How to check variables for uniqueness ?

krislioe · Dec 21, 2006

Hi all,

I have eight variables : var1, var2... var 8. All types String.
How to check that each variables has unique values ?

Thank you for your help,
xtanto

Andrew Thompson · Dec 21, 2006

(e-mail address removed) wrote:
....

I have eight variables : var1, var2... var 8. All types String.
How to check that each variables has unique values ?

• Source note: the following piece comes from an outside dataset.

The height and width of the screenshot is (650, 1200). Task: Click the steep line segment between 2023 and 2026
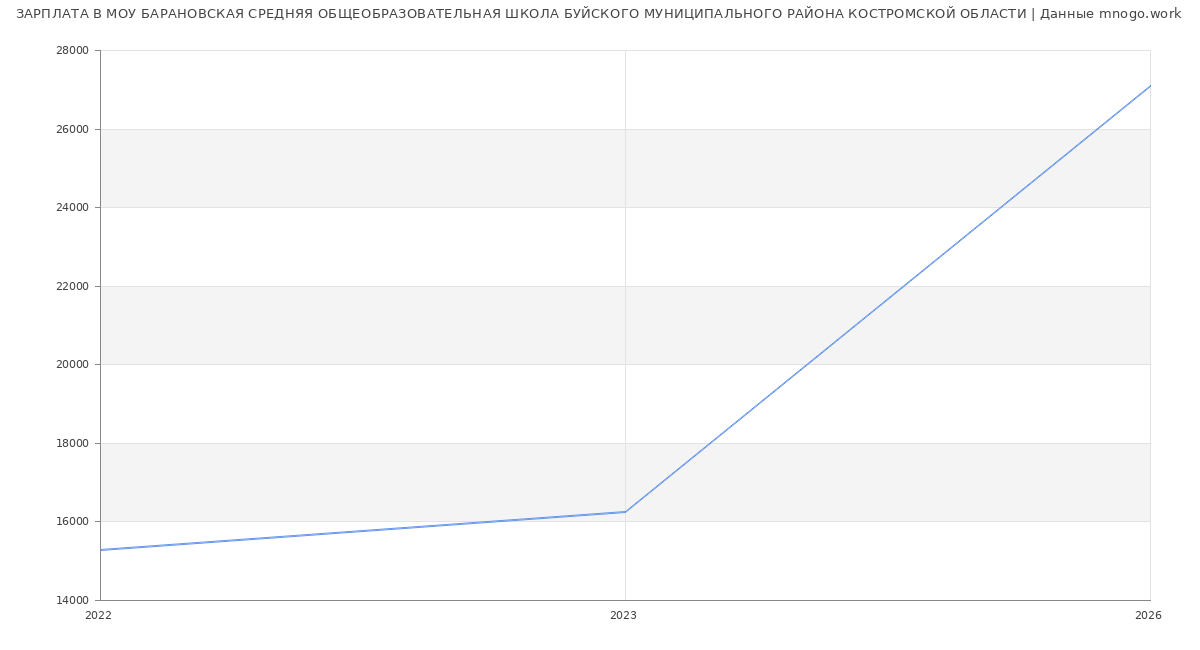pyautogui.click(x=887, y=299)
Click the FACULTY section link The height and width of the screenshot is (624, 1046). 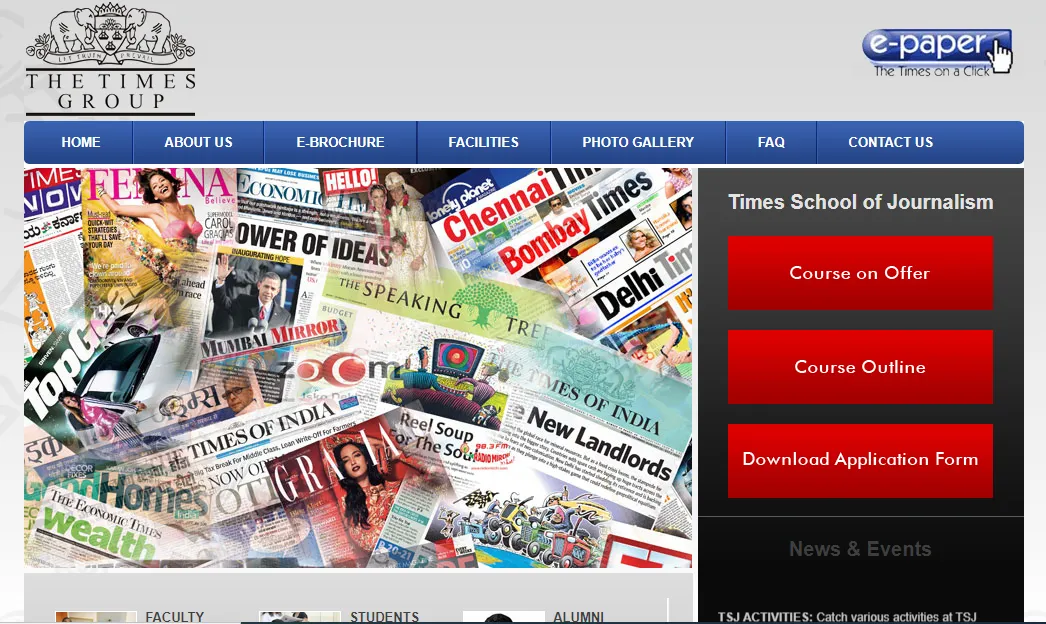[x=175, y=617]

One way would be to create a Map, iterate the
var's and if not present in the map, add the value
as a key, else return false.

Andrew T.

Patricia Shanahan · Dec 21, 2006

Andrew said:
(e-mail address removed) wrote:
...

One way would be to create a Map, iterate the
var's and if not present in the map, add the value
as a key, else return false.

Andrew T.

Any particular reason for Map, rather than Set?

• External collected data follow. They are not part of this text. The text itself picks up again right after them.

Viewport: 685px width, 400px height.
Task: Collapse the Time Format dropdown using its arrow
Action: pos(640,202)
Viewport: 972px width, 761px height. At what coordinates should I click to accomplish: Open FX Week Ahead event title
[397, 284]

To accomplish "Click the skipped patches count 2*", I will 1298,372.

Note that the result of a Set add call is true if, and only if, the
value is not already in the Set.

Patricia

Andrew Thompson · Dec 21, 2006

Patricia said:
....
Any particular reason for Map, rather than Set?

You mean besides, 'lack of enough consultation
of the relevant docs.'? ;-)

Note that the result of a Set add call is true if, and only if, the
value is not already in the Set.

A Set sounds the go - it is just right for this task.

Andrew T.

John Ersatznom · Dec 21, 2006

Andrew said:
You mean besides, 'lack of enough consultation
of the relevant docs.'? ;-)

A Set sounds the go - it is just right for this task.

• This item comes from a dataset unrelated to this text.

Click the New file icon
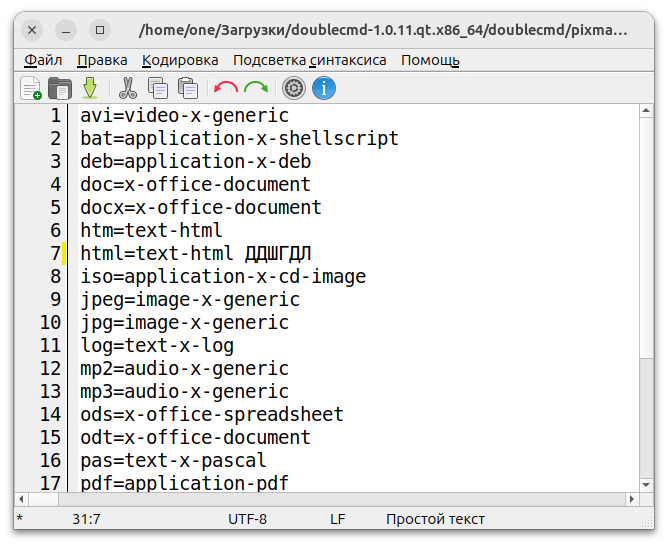This screenshot has height=546, width=668. tap(31, 88)
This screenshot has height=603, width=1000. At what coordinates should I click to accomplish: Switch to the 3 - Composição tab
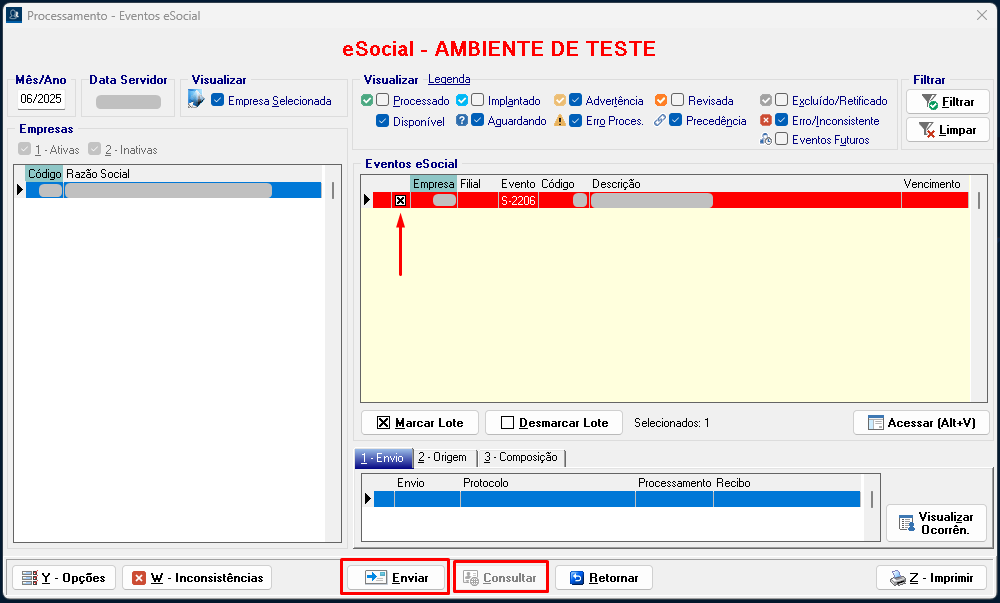click(x=520, y=457)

HashSet<String> foo = new HashSet<String>();
foo.add(var1);
foo.add(var2);
foo.add(var3);
foo.add(var4);
foo.add(var5);
foo.add(var6);
foo.add(var7);
foo.add(var8);
if (foo.size() < 8)
duplicateExists();
else
duplicateDoesNotExist();

If you actually need to identify the specific duplicate pairs, you need
to compare them one by one -- 1 with all the others, 2 with all the
higher-numbered ones, and so on up to 7 and 8, using equals().

If you want case insensitivity, use e.g.

foo.add(var3.toLowerCase());

or equalsIgnoreCase().

Patricia Shanahan · Dec 21, 2006

John said:
HashSet<String> foo = new HashSet<String>();
foo.add(var1);
foo.add(var2);
foo.add(var3);
foo.add(var4);
foo.add(var5);
foo.add(var6);
foo.add(var7);
foo.add(var8);
if (foo.size() < 8)
duplicateExists();
else
duplicateDoesNotExist();

If you actually need to identify the specific duplicate pairs, you need
to compare them one by one -- 1 with all the others, 2 with all the
higher-numbered ones, and so on up to 7 and 8, using equals().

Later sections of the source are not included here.